3. Une formule de revenus basée sur la production de tokens dans les modèles de langage, avec un prix moyen estimé à 0,20 dollar par million de tokens, en tenant compte d’un taux d’utilisation réel de 70 %.

Avec cette méthodologie, Morgan Stanley estime qu’une usine d’IA type affiche un coût total de propriété annuel compris entre 330 et 807 millions de dollars, selon le hardware employé.

Malgré cet investissement conséquent, NVIDIA démontre que la rentabilité reste exceptionnelle. Son rack GB200 NVL72, intégrant 72 GPU B200 et 36 CPU Grace, interconnectés par un NVLink 5, coûte environ 3,1 millions de dollars, contre seulement 190 000 dollars pour un rack H100 de génération précédente. La différence d’investissement est compensée par une efficacité de traitement inégalée : cette architecture permet de maximiser le nombre de tokens traités par watt, traduisant cette performance en une marge opérationnelle de 77,6 %, un record dans le secteur.

Ce leadership s’appuie non seulement sur la puissance brute des composants NVIDIA, mais aussi sur un écosystème logiciel complet (CUDA, TensorRT, frameworks optimisés), garantissant que chaque dollar investi en hardware génère un maximum de tokens et de revenus.

D’autres géants de la tech, comme Google, Amazon et Huawei, ont aussi su obtenir des bénéfices solides, bien qu’avec des marges inférieures : Google utilise ses pods TPU v6e avec une marge de 74,9 %, Amazon propose des solutions AWS Trn2 UltraServer avec 62,5 %, et Huawei se positionne avec une plateforme Ascend CloudMatrix 384 à 47,9 %. Ces acteurs profitent d’un avantage concurrentiel par leur intégration verticale et leurs stratégies matérielles et logicielles.

Cependant, AMD doit faire face à une débâcle : ses plateformes MI300X et MI355X, destinées à concurrencer sur le segment haute performance, affichent des marges négatives allant jusqu’à – 64 %. La cause principale réside dans des coûts initiaux très élevés et une faible efficacité en inférence, limitant la génération de tokens et, par conséquent, les revenus.
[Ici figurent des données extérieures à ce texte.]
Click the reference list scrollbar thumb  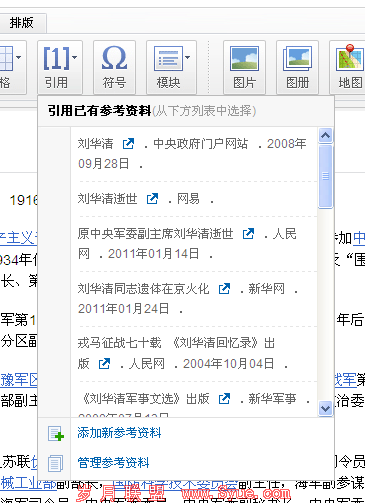click(325, 176)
Ce contexte souligne que l’inférence de l’IA ne se limite plus à un défi technologique mais devient un véritable modèle économique, avec des formules d’investissement et de retour mesurables. Ces « usines d’IA » sont susceptibles de devenir la prochaine grande classe d’infrastructures, comparable aux centrales électriques ou aux réseaux de télécommunications.

Cela soulève des questions clés : comment garantir une puissance électrique suffisante pour supporter des GPUs de 1 200 W ou plus ? Les fournisseurs d’énergie pourront-ils suivre la croissance de la demande ? Quel équilibre trouver entre déploiement rapide, refroidissement liquide et régulations pour maximiser la rentabilité ?

Le rapport prévoit aussi que la compétition ne se limitera pas aux puces, mais s’étendra aux écosystèmes de connectivité. NVIDIA maintient son avance avec NVLink, mais AMD pousse le standard UALink, et d’autres défenseurs comme Broadcom misent sur Ethernet pour rivaliser dans cette course aux standards. La prochaine étape majeure, prévue pour 2026 avec la plateforme « Rubin », risque d’intensifier cette compétition.

En résumé, les chiffres de Morgan Stanley illustrent une divergence frappante : NVIDIA et Google dominent avec des marges proches de 80 %, tandis qu’Amazon et Huawei, malgré leur rentabilité, se positionnent dans une fourchette inférieure. AMD, quant à elle, voit ses marges s’envoler en négatif, remettant en question son rôle dans cette course.

L’avenir de l’inférence IA s’inscrit désormais dans une logique de rentabilité précise et d’industrialisation scalable, où les « usines d’IA » produiront bientôt non seulement des modèles et des tokens, mais aussi des marges de profit sans précédent pour ceux qui sauront maîtriser cette équation technologique et financière.